### EXTRAIT:
-------
But de la CNR : comprendre son rôle crucial dans le secteur énergétique

Femme en blazer bleu examine des plans hydroélectriques

Le cadre réglementaire français impose depuis 1933 un opérateur unique pour l’aménagement du Rhône. Ce modèle, rarement appliqué ailleurs en Europe, concentre la gestion de l’eau, de l’énergie et de la navigation sous une seule entité. Cette organisation soulève régulièrement des questions sur la répartition des missions et la transparence des choix énergétiques.

La multiplication des exigences environnementales, la pression sur la ressource en eau et l’essor des énergies renouvelables complexifient encore ce dispositif. Les arbitrages qui en découlent influencent durablement le paysage énergétique et les équilibres écologiques du fleuve.

Pourquoi l’aménagement du Rhône façonne-t-il le paysage énergétique français ?

Le Rhône, colonne vertébrale hydraulique du pays, joue un rôle stratégique. La Compagnie Nationale du Rhône (CNR), concessionnaire du fleuve, pilote un dispositif unique. Voici ce que cela représente concrètement :

  • 19 centrales hydroélectriques,
  • 19 barrages,
  • 14 écluses,
  • 330 kilomètres de voies navigables.

Ce réseau irrigue toute la vallée du Rhône en électricité renouvelable, soutient l’irrigation agricole et facilite la logistique fluviale. En tant que premier producteur national d’énergie exclusivement renouvelable, la CNR occupe une place de choix dans la transformation énergétique de la France, entre ambition de neutralité carbone et contraintes industrielles.

La loi dite « Aménagement du Rhône » prolonge la concession de la CNR jusqu’en 2041, confirmant ainsi la vocation multi-usages du fleuve. Même si le nucléaire domine toujours le paysage énergétique avec ses 56 réacteurs, la part des énergies renouvelables augmente, stimulée par la programmation pluriannuelle de l’énergie et l’urgence climatique. Peu dépendante du gaz, la France s’appuie sur le Rhône pour produire localement, limiter les importations d’électricité lors des arrêts des centrales nucléaires et verdir son mix énergétique.

Trois missions indissociables structurent l’action de la CNR :

  • Production d’électricité hydraulique
  • Navigation et transport fluvial
  • Irrigation et aménagement agricole

Pour accompagner la mutation du secteur et renforcer la robustesse de ses infrastructures, la CNR investit plus d’un milliard d’euros dans l’adaptation de ses ouvrages. Cela se traduit par de vastes chantiers : modernisation de centrales, construction de passes à poissons, doublement des portes d’écluses, augmentation des capacités de production. L’aménagement du Rhône n’est pas seulement un legs du passé : il s’impose comme un levier de la transition énergétique, au cœur des choix politiques et industriels français.
-------
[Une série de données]
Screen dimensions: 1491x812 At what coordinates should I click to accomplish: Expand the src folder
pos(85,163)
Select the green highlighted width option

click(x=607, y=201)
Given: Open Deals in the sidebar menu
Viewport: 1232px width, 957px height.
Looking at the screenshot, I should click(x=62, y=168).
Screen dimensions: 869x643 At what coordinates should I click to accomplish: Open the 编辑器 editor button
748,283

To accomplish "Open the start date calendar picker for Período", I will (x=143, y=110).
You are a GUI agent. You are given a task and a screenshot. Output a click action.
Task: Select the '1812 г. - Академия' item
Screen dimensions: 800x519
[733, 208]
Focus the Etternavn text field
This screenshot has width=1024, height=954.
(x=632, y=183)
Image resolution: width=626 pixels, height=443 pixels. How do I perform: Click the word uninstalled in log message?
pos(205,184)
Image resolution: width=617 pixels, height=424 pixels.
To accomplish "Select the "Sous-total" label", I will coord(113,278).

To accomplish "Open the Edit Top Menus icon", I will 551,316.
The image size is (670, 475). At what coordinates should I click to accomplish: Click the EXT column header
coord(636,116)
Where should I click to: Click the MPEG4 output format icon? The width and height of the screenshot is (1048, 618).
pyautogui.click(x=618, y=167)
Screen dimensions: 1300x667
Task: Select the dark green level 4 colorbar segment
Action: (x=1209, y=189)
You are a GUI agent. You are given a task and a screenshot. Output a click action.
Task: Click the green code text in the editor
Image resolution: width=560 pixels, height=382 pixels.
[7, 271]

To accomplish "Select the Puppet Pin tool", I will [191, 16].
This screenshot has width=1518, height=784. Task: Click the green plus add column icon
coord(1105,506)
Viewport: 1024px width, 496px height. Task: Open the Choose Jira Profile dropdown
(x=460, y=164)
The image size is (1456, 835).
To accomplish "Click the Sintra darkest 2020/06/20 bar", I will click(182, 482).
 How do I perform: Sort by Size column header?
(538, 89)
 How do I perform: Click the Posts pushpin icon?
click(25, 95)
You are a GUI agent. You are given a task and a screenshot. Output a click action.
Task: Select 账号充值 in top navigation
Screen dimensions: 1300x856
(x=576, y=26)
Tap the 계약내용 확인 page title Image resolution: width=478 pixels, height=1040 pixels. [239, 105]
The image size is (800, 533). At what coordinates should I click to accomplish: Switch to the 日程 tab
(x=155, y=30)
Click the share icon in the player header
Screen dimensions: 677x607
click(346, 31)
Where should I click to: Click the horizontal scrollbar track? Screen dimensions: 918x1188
-------
### EXERCICES À TRAITER:
**a.** Selon l'extrait sur l'aménagement du Rhône, jusqu'à quelle année la loi dite « Aménagement du Rhône » prolonge-t-elle la concession de la CNR ?
**b.** Rédigez la suite du texte sur l'aménagement du Rhône en reprenant après sa dernière phrase.

### CORRIGÉ DES EXERCICES:
**a.** Jusqu'en 2041.

**b.**
Le rôle central de la CNR : entre gestion du fleuve et production d’énergies renouvelables

La Compagnie Nationale du Rhône, présidée par Laurence Borie-Bancel, se distingue dans le paysage énergétique par un modèle atypique. Son capital réunit :

  • Groupe Caisse des Dépôts (33,2 %)
  • Collectivités locales (16,83 %)
  • Engie (49,97 %)

Ce trio garantit à la fois stabilité, présence territoriale et capacité d’investissement. Sur le terrain, la CNR engage un programme massif de 500 millions d’euros pour moderniser ses infrastructures : nouvelles centrales hydroélectriques, développement de petites unités, aménagement de passes à poissons, doublement des portes d’écluses.

L’objectif est limpide : renforcer l’apport d’électricité renouvelable tout en assurant une gestion fine et équilibrée du Rhône.

Mais la CNR ne se limite pas à l’hydroélectricité. L’entreprise accélère sur d’autres fronts :

  • photovoltaïque (via Vensolair et Solarhona),
  • éolien,
  • projets autour de l’hydrogène et du stockage.

Sa stratégie s’appuie sur une expertise reconnue à l’international, notamment dans l’ingénierie hydroélectrique et environnementale. Parmi les projets récents, les panneaux solaires linéaires verticaux illustrent cette capacité à anticiper les besoins locaux et à diversifier les ressources.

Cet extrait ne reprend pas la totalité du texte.